Leica Goes Mobile

Hipsters beware, you’ll soon be able to call a Leica smartphone your own. Or at least a Huawei smartphone fitted with Leica camera and optical technology. Or a Huawei phone with a red dot. The two are teaming up. It also didn’t escape Leica that smartphone sales eat into the boutique luxury segment the venerable German camera maker positions itself in. Well yes, there is all the rebranded Panasonic gear for Leica to not completely let go of that middle segment. Now the “red dot” branding is after a not only a younger crowd with less dispensable income. Oliver Kaltner, CEO of Leica Camera, formulates it like this: “Smartphones make a very important contribution to the world of photography and open an important door for Leica to new target groups and fields of application.”

Leica never misses a train. They just need some more time to catch it. Not that Huawei smartphones are extremely popular, they’re however well designed, and after all it’s not the first time that two experts in their own field team up – Zeiss in January announced a collaboration with ExoLens, makers of premium optics for smartphones. Microsoft inherits Nokia’s legendary Lumia technology, and well Apple’s proprietary iOS camera technology is in a league of its own, not to forget the stellar Sony Xperia camera phones, or LG’s latest G5, simply amazing photography gear that fits into the palm of your hand.

Leica soon creating even more lightweight cameras...  | xataka.com
Leica soon creating even more lightweight cameras… | xataka.com
Now Leica joins the mobile fray.
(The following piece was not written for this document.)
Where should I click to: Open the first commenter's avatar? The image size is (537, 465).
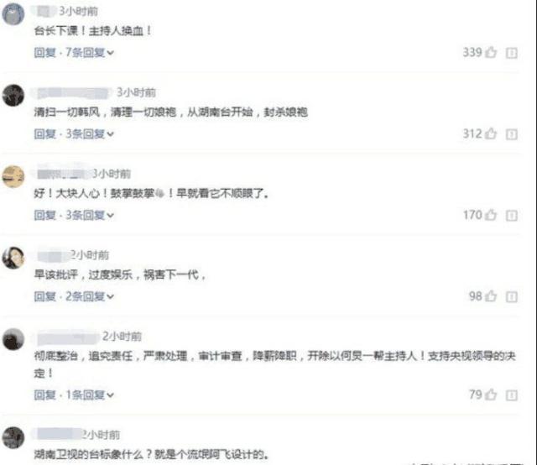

Kind of overdue? As long as there’s no premium red dot Leica tax on those mobile phones, so be it. Huawei is a decent enough company to not only bet “on a long tradition of innovation, highest precision and craftsmanship”, as Leica chairman Dr. Andreas Kaufmann puts it. Huawei is the world’s third-largest smartphone manufacturer, and as Leica made a name for itself by creating lightweight cameras for more than 100 years, now they’ll be creating even more lightweight cameras.

Differentiation in this highly competitive environment won’t be easy. Ease of use, user interface and functionalities are keys to win hearts and minds of the smartphobiles. Huawei is confident. “Leica is a legend in the world of photography; we believe no other manufacturer has revolutionized the industry as much as them”, said Richard Yu, CEO of Huawei Consumer Business Group.

In their February 25 press release the two leaders in the smartphone and photographic worlds even praise the creation of a “visual world renaissance” ahead. We’ll see about that, but sure looks like a win-win-situation for both already. Huawei gets the red dot brand appeal, while Leica gets access to vast new avenues.

Now make that red dot a flash. And give me limited special editions. Seriously… Rather sounds like a great branding / licensing deal for the Germans than them being able to provide true innovation in a field where the cards are dealt out already. The Asians are way much more ahead.